There is a larger effort underway to investigate the different types and range of skin disease in dolphins along the eastern U.S. coast with a new way to document the different types of skin lesions.
To aid in this pursuit, a NOAA-led research team is working on a new way to document various types of skin lesions in dolphins based on photographs.
From the National Centers for Coastal Ocean Science’s Hollings Marine Laboratory in Charleston, South Carolina, the research team recently distributed field kits for use by members of NOAA Fisheries’ Southeast Regional Marine Mammal Stranding Network. The aim of the kits is to standardize how information and samples are collected when stranded dolphins or live, free-swimming animals with skin lesions are found.
Stranding Network partners take photographs and document information such as lesion location on the body, size, and color. They also take multiple tissue samples and ship them to a NOAA Fisheries pathology lab. There, samples are processed and analyzed and, when necessary, sent off for closer study to determine the specific pathogen.
All of the resulting data from the field and lab work are being used by a team of scientists to develop a visual classification system for the lesions. While it will take a while to develop this new system, it is expected to allow researchers to more quickly and accurately track and better understand physical, chemical, and biological factors that influence skin infections in the wild.
Various types of skin disease are often observed in stranded and free-swimming marine mammals, and more specifically dolphins, along the U.S. coast.

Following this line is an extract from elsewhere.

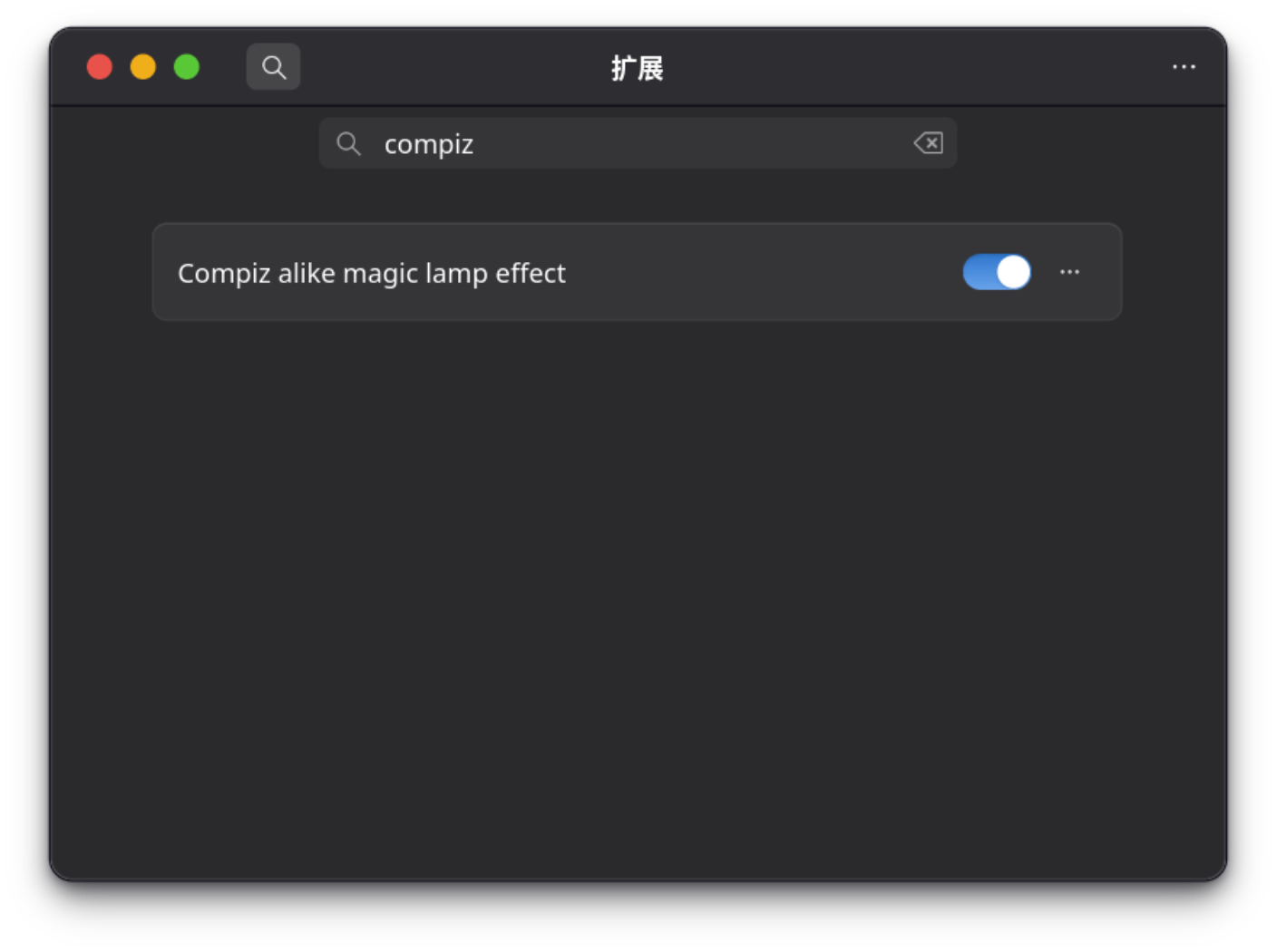Maximize the window using the green button
1277x952 pixels.
[187, 67]
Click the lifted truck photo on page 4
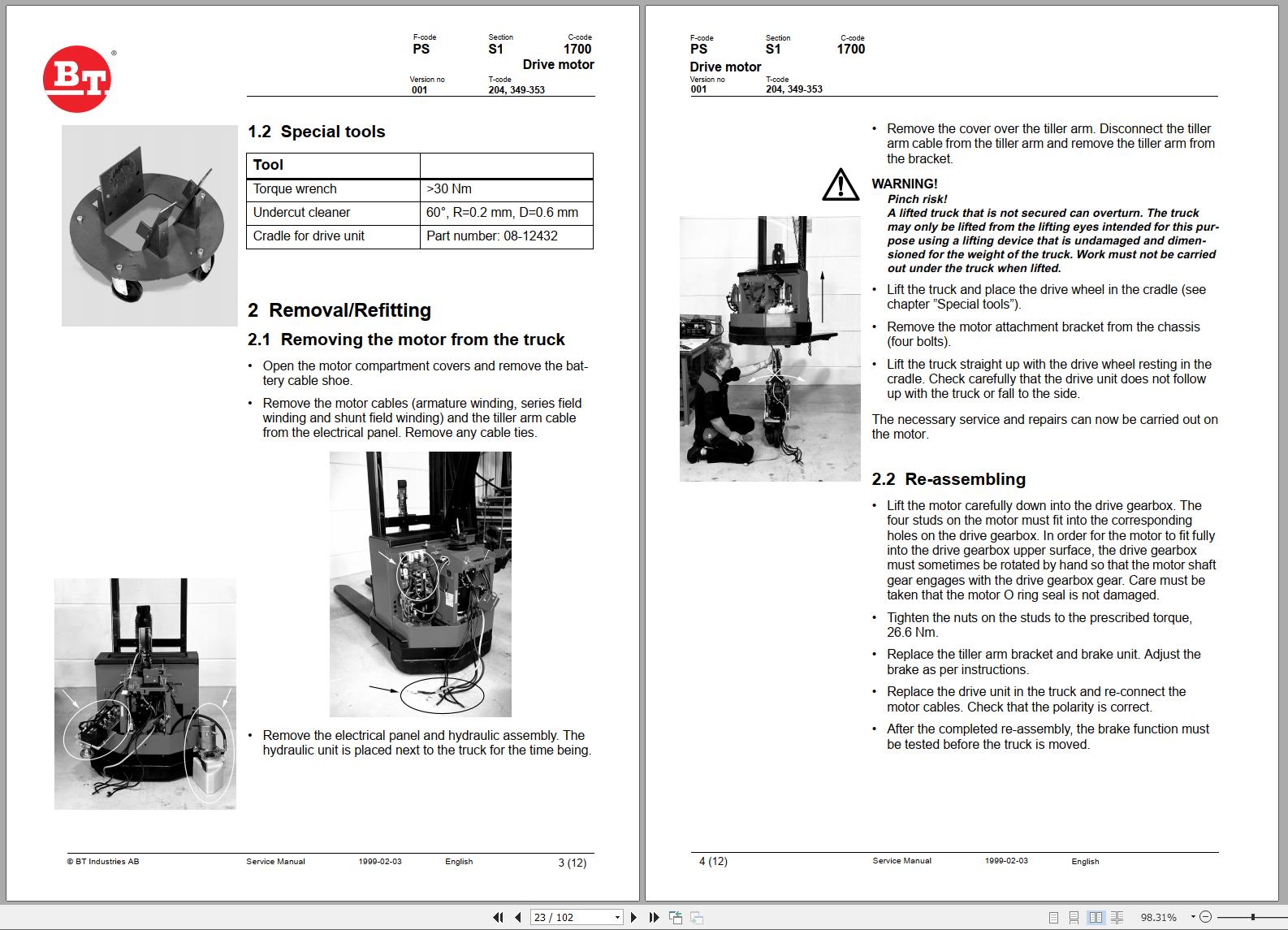The width and height of the screenshot is (1288, 930). click(x=769, y=348)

The skin lesions are often related to environmental conditions or bacterial, viral, or even fungal infections.
In August 2008, an Atlantic bottlenose dolphin was found dead on the North Carolina coast, its skin cracked and ulcerated with an alarming growth of gray and white nodules. This dolphin was confirmed as having lobomycosis, the first confirmed case in North Carolina waters of this chronic fungal skin infection.
Reports of this type of infection in both humans and dolphins are relatively common in the warmer coastal waters of South America. Cases of lobomycosis have also turned up in waters off both east and west coasts of southern Florida and the Texas Gulf Coast. Now, however, the range of the fungus that causes the lobomycosis infection appears to be expanding northward, a potential also reported in a study appearing in the April issue of the journal Emerging Infectious Diseases, an interdisciplinary team of researchers from the National Ocean Service, NOAA Fisheries, University of North Carolina Wilmington, and University of Tennessee.
Understanding shifts in distribution of marine pathogens like the fungus that causes lobomycosis is critical not only to better gauge potential health risks to humans and marine life, but also to more effectively forecast ecological impacts of certain human activities.
What is learned through this long-term study will help ecosystem and public health managers develop more effective management strategies to threats posed by bacteria, viruses, fungi, and other pathogens found in the ocean.